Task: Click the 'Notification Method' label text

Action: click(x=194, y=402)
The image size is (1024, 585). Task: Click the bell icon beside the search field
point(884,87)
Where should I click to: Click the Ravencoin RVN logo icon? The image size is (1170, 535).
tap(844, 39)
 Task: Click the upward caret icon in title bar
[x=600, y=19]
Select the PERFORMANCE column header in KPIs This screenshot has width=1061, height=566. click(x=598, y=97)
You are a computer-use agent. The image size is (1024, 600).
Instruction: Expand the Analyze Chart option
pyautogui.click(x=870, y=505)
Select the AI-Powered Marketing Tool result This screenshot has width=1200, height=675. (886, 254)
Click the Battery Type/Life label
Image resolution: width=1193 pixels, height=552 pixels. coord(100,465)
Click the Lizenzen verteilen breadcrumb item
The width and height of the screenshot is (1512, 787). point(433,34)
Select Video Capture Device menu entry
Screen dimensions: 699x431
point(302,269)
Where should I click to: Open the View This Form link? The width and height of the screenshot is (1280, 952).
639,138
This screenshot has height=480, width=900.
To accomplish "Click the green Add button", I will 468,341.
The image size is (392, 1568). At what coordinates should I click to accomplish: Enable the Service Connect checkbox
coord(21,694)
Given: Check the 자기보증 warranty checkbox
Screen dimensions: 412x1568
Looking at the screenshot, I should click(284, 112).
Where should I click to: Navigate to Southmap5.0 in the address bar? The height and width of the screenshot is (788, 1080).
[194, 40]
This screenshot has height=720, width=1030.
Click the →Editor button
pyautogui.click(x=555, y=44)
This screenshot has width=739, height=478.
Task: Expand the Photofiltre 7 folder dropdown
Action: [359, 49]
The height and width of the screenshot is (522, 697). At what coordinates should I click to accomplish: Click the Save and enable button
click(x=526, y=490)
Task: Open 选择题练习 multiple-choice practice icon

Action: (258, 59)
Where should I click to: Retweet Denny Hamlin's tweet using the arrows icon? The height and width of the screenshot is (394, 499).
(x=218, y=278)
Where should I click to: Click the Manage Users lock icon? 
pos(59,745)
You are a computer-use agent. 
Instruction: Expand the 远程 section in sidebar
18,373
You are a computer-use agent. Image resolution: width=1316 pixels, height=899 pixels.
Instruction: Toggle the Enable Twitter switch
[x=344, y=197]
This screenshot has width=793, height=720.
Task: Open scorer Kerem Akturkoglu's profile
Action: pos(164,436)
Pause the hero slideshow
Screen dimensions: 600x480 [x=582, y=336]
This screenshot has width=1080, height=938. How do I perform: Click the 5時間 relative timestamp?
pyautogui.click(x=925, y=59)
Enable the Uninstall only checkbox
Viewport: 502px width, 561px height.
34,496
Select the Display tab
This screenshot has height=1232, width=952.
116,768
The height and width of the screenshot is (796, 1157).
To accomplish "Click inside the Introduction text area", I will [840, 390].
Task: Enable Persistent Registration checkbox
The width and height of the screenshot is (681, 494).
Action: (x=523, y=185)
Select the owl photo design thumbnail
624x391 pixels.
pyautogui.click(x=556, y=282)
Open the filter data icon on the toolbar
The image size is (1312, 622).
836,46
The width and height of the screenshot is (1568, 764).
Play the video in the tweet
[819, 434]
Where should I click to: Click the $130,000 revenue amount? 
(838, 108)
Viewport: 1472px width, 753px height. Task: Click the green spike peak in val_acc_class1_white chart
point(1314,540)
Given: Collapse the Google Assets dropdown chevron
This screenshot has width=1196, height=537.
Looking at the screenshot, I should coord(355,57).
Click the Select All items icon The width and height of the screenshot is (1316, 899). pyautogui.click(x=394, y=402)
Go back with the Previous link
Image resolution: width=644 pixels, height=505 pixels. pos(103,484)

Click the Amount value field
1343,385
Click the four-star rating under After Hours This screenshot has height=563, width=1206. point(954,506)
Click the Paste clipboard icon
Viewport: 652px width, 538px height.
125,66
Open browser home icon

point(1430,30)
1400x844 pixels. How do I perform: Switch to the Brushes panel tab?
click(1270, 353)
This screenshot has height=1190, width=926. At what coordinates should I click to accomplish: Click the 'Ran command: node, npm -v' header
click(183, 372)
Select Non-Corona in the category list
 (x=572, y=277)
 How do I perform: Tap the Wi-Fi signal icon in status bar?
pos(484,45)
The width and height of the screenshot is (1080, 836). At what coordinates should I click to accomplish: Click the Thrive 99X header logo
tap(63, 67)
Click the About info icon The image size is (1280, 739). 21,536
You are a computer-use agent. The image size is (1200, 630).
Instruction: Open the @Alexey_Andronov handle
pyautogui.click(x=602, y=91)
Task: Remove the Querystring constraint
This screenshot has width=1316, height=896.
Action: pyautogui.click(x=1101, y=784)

————

- Work request -
With the line containing "Instruction: Open the @Alexey_Andronov handle" as the first and the last line above as the final one, copy those lines exactly and no others.

- Response -
Instruction: Open the @Alexey_Andronov handle
pyautogui.click(x=602, y=91)
Task: Remove the Querystring constraint
This screenshot has width=1316, height=896.
Action: pyautogui.click(x=1101, y=784)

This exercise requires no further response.